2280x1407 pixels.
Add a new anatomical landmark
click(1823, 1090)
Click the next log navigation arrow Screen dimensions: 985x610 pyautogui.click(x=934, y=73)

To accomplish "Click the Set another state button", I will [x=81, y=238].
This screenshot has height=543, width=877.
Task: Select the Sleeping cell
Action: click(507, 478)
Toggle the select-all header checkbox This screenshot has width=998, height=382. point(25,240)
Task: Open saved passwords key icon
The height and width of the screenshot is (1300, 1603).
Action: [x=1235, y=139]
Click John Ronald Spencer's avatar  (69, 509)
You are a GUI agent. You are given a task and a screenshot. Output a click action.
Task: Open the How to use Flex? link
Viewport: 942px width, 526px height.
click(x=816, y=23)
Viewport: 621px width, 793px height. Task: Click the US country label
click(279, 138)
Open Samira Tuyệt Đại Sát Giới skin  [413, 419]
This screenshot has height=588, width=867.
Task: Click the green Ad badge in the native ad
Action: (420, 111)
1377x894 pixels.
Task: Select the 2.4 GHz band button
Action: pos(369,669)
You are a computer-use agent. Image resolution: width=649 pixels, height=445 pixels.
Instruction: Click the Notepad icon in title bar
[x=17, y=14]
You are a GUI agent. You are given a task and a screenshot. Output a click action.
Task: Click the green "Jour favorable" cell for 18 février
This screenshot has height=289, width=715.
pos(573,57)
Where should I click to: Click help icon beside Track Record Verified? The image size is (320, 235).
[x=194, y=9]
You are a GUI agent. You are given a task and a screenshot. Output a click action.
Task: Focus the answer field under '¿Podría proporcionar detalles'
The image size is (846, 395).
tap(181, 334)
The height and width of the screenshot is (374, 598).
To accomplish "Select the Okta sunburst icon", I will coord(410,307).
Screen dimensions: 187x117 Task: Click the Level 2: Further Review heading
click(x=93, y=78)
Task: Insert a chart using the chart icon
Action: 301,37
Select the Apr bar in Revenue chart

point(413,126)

**YOUR ASSIGNMENT**
Everything from the first line above through the line that contains "Click John Ronald" should be duplicated exactly, please, and nothing beyond it.

**WORKED SOLUTION**
2280x1407 pixels.
Add a new anatomical landmark
click(1823, 1090)
Click the next log navigation arrow Screen dimensions: 985x610 pyautogui.click(x=934, y=73)

To accomplish "Click the Set another state button", I will [x=81, y=238].
This screenshot has height=543, width=877.
Task: Select the Sleeping cell
Action: click(507, 478)
Toggle the select-all header checkbox This screenshot has width=998, height=382. point(25,240)
Task: Open saved passwords key icon
The height and width of the screenshot is (1300, 1603).
Action: [x=1235, y=139]
Click John Ronald Spencer's avatar  (69, 509)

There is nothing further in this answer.